Is the Man Who Is Tall Happy Review

Michel Gondry's opening statement in Is the Man Who Is Tall Happy? rests on the elusive nature of the filming process, which makes cuts invisible, and pretends a ready-made reality: inappropriate to describe his free-from-manipulation interview project with the US linguist and political philosopher Noam Chomsky.

He chooses animation, for animation stares artificiality on your face, and leaves reality and truth questions to be desired. But rest assured: his animation documentary does not have any of the surrealistic liberties of Waltz with Bashir or Linklater's philosophical tendencies in  Waking Life.

A 82-year-old Chomsky (mostly his voice, not his figure) in a series of interviews between 2010 and 2012 talks a lot about philosophy and modern science -and less about his own groundbreaking theory of transformative grammar, let alone his political views.

 But the French director of the Eternal Sunshine of the Spotless Mind is interested less in a separate, possible philosophical world, but how to find continuity and meaning in a scattered world of real and filmic experiences.

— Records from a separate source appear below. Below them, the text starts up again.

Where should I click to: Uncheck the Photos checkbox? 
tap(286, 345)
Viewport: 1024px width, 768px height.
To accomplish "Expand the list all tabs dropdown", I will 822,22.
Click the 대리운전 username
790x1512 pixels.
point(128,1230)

The more the two men embark on this project of continuity between our separate experience (spoiler: not to be found in the experiential world, but in our mental constructions) the more enjoyable and inventive the film is.

 Alternating between walking stick figures and Fleischer's elongated necks, Gondry's own hand drawings constantly try to reinvent an identity, like the tree whose branch is cut off, but it grows to be another, identical tree with its ancestor.

 Gondry is not Don Hertzfeldt; his figures do not wonder about the meaning of life, and their repetitiveness may satisfy Chomsky's dictum of infinite structured expressions of language, but seems stifled on screen.

 Abstract, fluid drawings ready to transform into something completely different may prevail, but Gondry does his best work when he chooses to illuminate some of Chomsky's (sparse) recollections of his own personal life, his experiences with his late wife and the anti-Semitism he had to endure when at school.

 It's people,  not trees of language that Chomsky is mostly interested about in this film, and animating people in various colors and shades is what the film does best.

 The narrative flow is engaging, and the process of questioning in modern science from Newton to Einstein is exemplary, even though the contrast between the rational science and the inspirational art that Gondry constantly wants to draw does not seem to be justified by Chomsky's talk.

 The 2 years of hand-drawn animating process and the charisma of Chomsky's persona (who chooses to silence his political views) make Is the Man Who Is Tal Happy? a carefully constructed expository work of documentary animation.

Animation here still illustrates, in a consciously primitive and funny way, a simple and important, but hidden mechanism of language work and mental construction. It is cautiously rational, not inspirationally daring, but the film still gives back life to the notion that animation in its core is a form of expression that generates mechanical (computer) images, not the other way round.